大江戸科学捜査 八丁堀のおゆう 両国橋の御落胤 [日本の作家 山本巧次]
大江戸科学捜査 八丁堀のおゆう 両国橋の御落胤 (宝島社文庫 『このミス』大賞シリーズ)
- 作者: 山本 巧次
- 出版社/メーカー: 宝島社
- 発売日: 2016/05/10
- メディア: 文庫
<カバー裏あらすじ>
江戸と現代で二重生活を営む元OLの関口優佳=おゆうは、小間物問屋の主人から、息子が実の子かどうか調べてほしいと相談を受ける。出生に関して、産婆のおこうから強請りまがいの手紙が届いたのだという。一方、同心の伝三郎も、さる大名の御落胤について調べる中で、おこうの行方を追っていた。だが、やがておこうの死体が発見され――。ふたつの時代を行き来しながら御落胤騒動の真相に迫る!
「大江戸科学捜査 八丁堀のおゆう」 (宝島社文庫)に続くシリーズ第2弾です。
「大江戸科学捜査 八丁堀のおゆう」 (宝島社文庫)の感想を書けずじまいなのですが......
江戸を舞台にしているのですが、主人公であるおゆうは、現代のOLでタイムトンネルを経由して現代と江戸をいったりきたりしているという......
なんとも人を食った設定ですが、これがとてもおもしろい!
第13回「このミステリーがすごい!」大賞の隠し玉「大江戸科学捜査 八丁堀のおゆう」 から始まったシリーズは好評のようで、次々と続刊が出ています。
この後
「大江戸科学捜査 八丁堀のおゆう 千両富くじ根津の夢」 (宝島社文庫)
「大江戸科学捜査 八丁堀のおゆう 北斎に聞いてみろ」 (宝島社文庫)
「大江戸科学捜査 八丁堀のおゆう ドローン江戸を翔ぶ」 (宝島社文庫)
「大江戸科学捜査 八丁掘のおゆう 北からの黒船」 (宝島社文庫)
「大江戸科学捜査 八丁堀のおゆう 妖刀は怪盗を招く」 (宝島社文庫)
と毎年出ているようですね。
本書の帯に
「チャーミングでユニーク。掟破りの小説だ」
という池上冬樹のコメントが載っていますが、まさにその通り。とてもチャーミングです。
掟破りというのは、おそらく、現代のOLを主人公にしているので、時代考証をさほど厳密にする必要がない、ということを指しているのでしょうね。
たとえば
『「あらま、源七親分。また留守している間に玄関番してくれてんですか」
「よお、おゆうさん。また勝手に入っちまって悪いな。しかし、武家屋敷じゃあるまいしこれを玄関と呼ぶかい」
源七はわざとらしく周りを見回してニヤニヤした。そうだった。江戸時代では式台のある立派な入口しか玄関とは言わない。あらゆる家の表口を玄関と言うようになるのは明治以降だ。平成と江戸時代のこういう感覚の違いは、口に出すとき充分気を付けないといけない。
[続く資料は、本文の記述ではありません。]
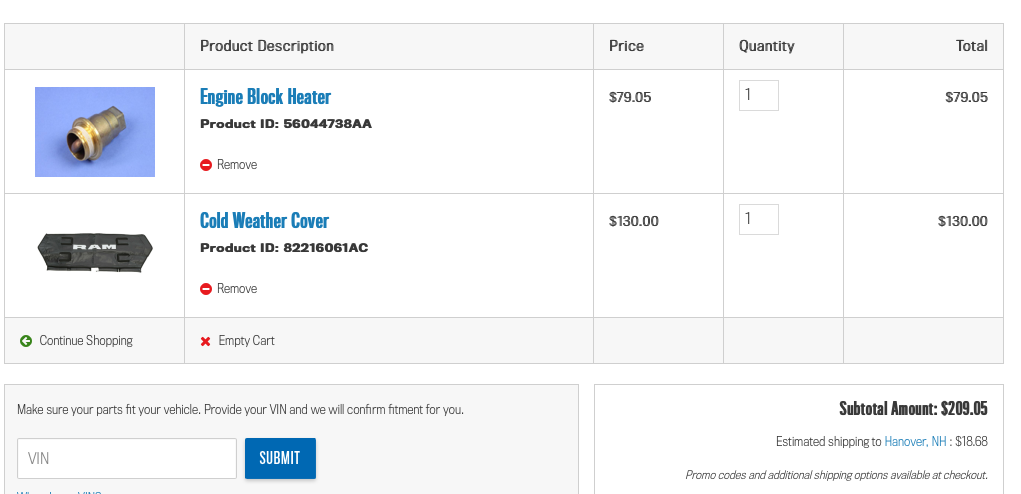Select the Remove text under Engine Block Heater
This screenshot has width=1021, height=494.
point(237,165)
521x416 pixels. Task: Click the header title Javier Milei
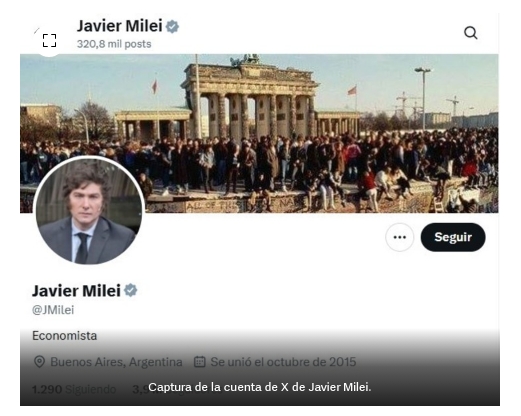(120, 26)
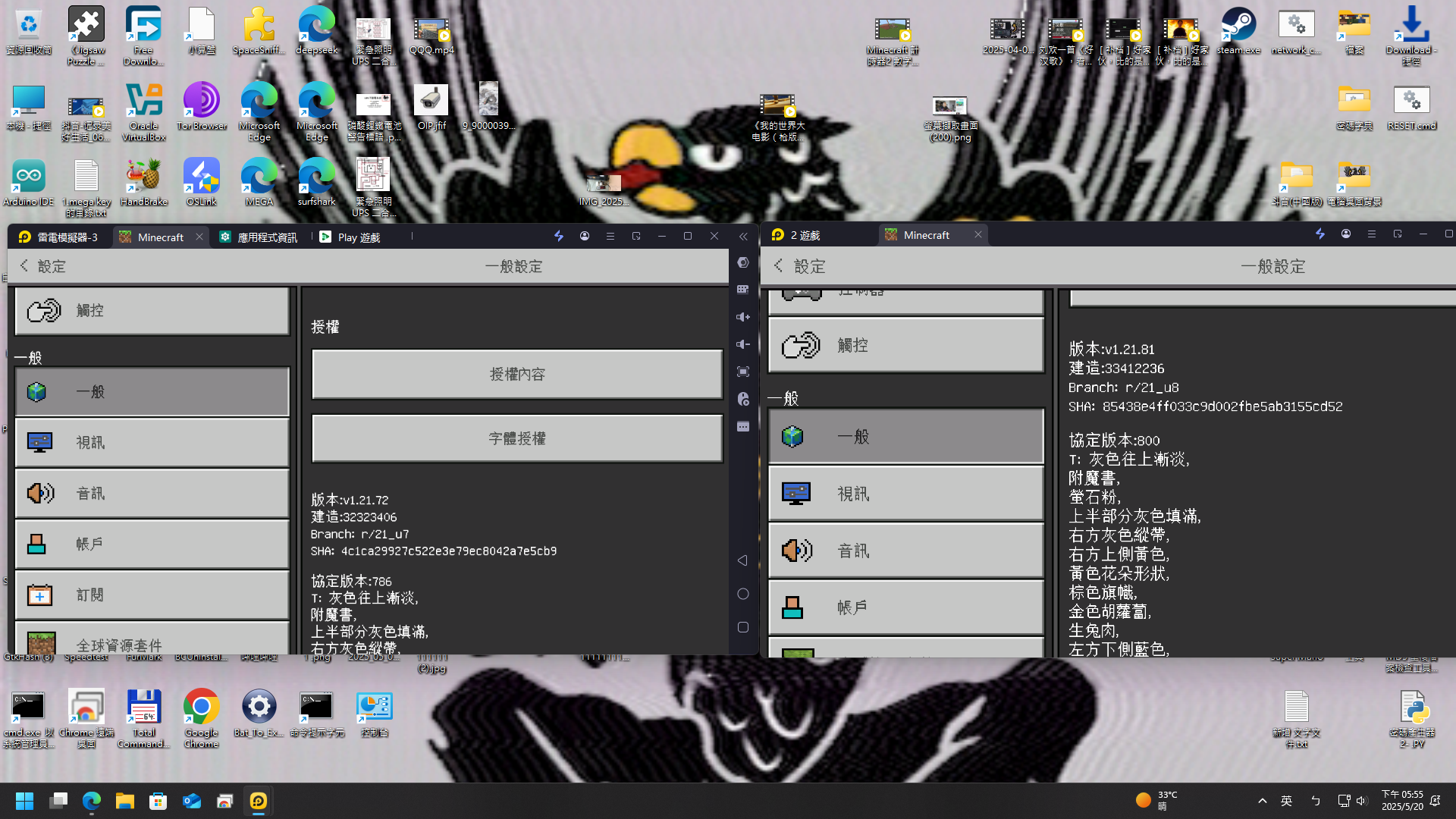Go back using 設定 chevron in left Minecraft

(24, 266)
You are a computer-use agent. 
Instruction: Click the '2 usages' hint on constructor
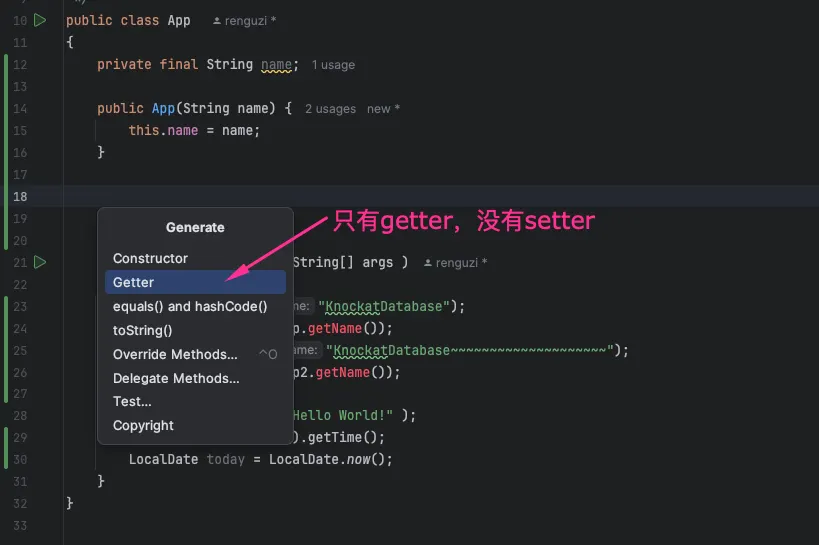pyautogui.click(x=330, y=109)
』(194ページ)
なんてところがあって、ここは十分時代考証を意識した部分ではありますが、これ以外の場所で少々変なことがあっても、平成のOLが見たこと、感じたことですからね、という言い訳が成立するようにできています。
また、推理ものという観点でいうと、掟破りというのは、DNA鑑定とか指紋とか、こっそり現代の技術で捜査を進めるところもそうですね。大胆な捕り物帳だこと。
それをどうやって江戸の人の納得するかたちに落とし込んでいくか、というのが見どころになる、というなかなかおもしろい狙いが出てくる作品です。
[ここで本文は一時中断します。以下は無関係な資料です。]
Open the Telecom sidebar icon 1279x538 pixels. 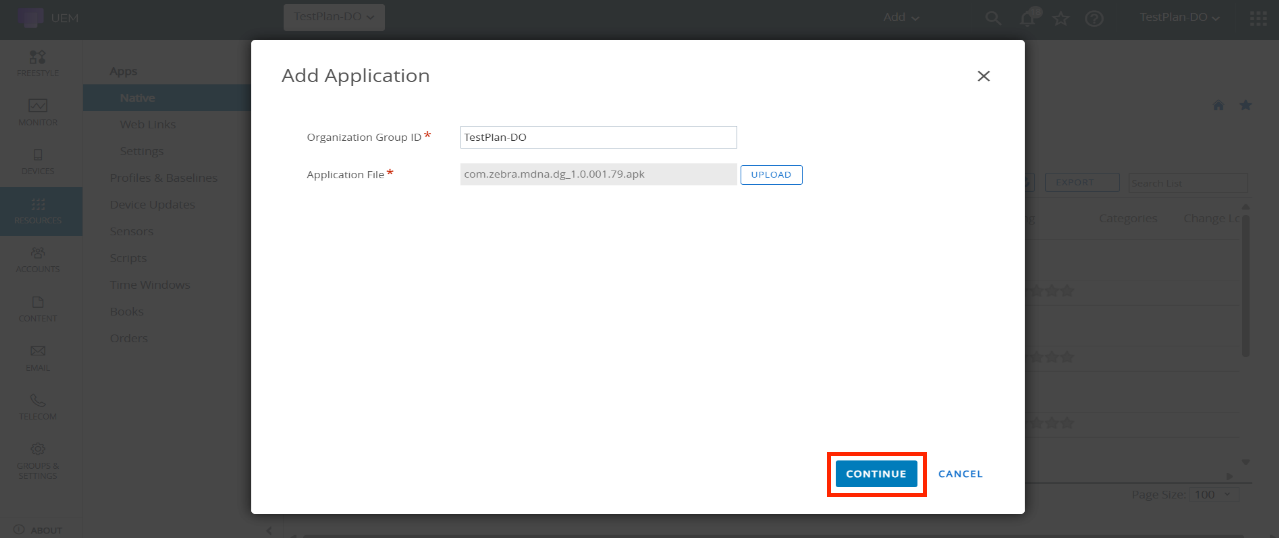pos(38,405)
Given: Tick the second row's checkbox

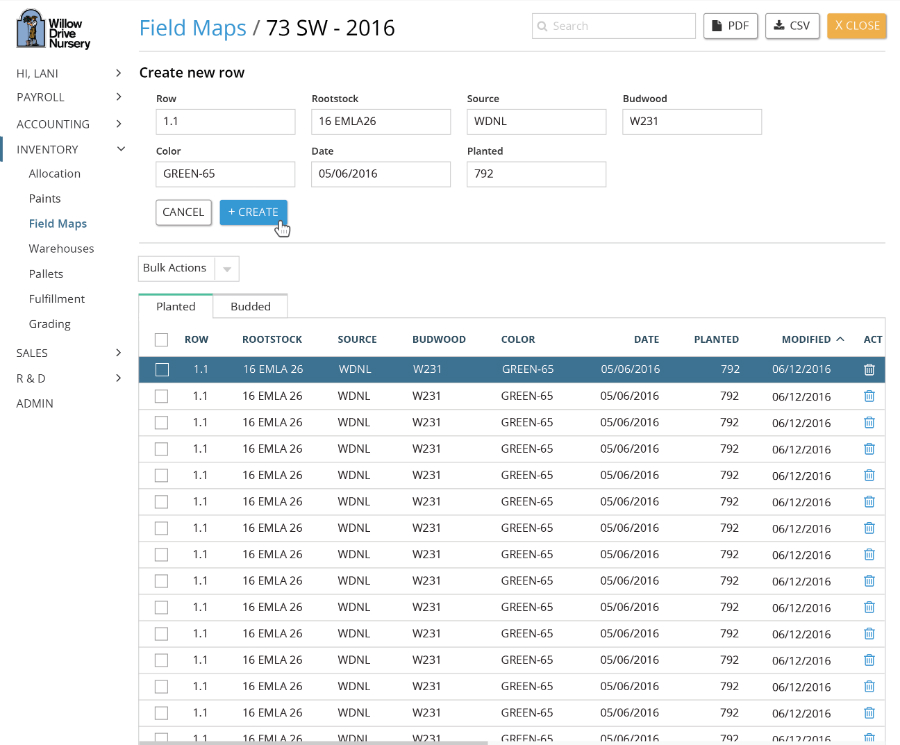Looking at the screenshot, I should click(x=162, y=396).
今回もDNA鑑定とは違う方向へ進めていってしまう伝三郎はじめとする江戸の捜査陣にやきもきする、という展開に。
(そういえば、余計なことですが、指紋の取り扱いには、不手際があるような気がします。ついているはずの指紋がなかったりします。まあ、これは簡単に修正がきくミスかとは思いますが)
事件そのものは、大名の御落胤、お家騒動、赤ん坊のすり替え、と来たうえで、DNA鑑定で(読者とおゆうには)決着がついているので、なんとなく作者の狙いに見当がつくようになっていまして、黒幕?の正体含めてさほど意外感はないのですが、物語が転がっていく面白さを十分に堪能できるようになっています。
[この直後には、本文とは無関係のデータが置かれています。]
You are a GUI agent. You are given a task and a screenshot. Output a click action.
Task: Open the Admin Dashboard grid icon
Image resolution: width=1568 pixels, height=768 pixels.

もうちょっと単純なプロットにしたほうが効果的な気がしなくもないですが、さっと読めて楽しい。
好調なシリーズを追いかけていきたいと思います。
<蛇足>
「江戸で指折りの小間物屋と言えば、せいぜい数軒です。」(121ページ)
間違っていないというか、まさにその通りなんですが、「指折り」が「せいぜい数軒」って、当たり前すぎて言わないだろうな、と思って笑ってしまいました。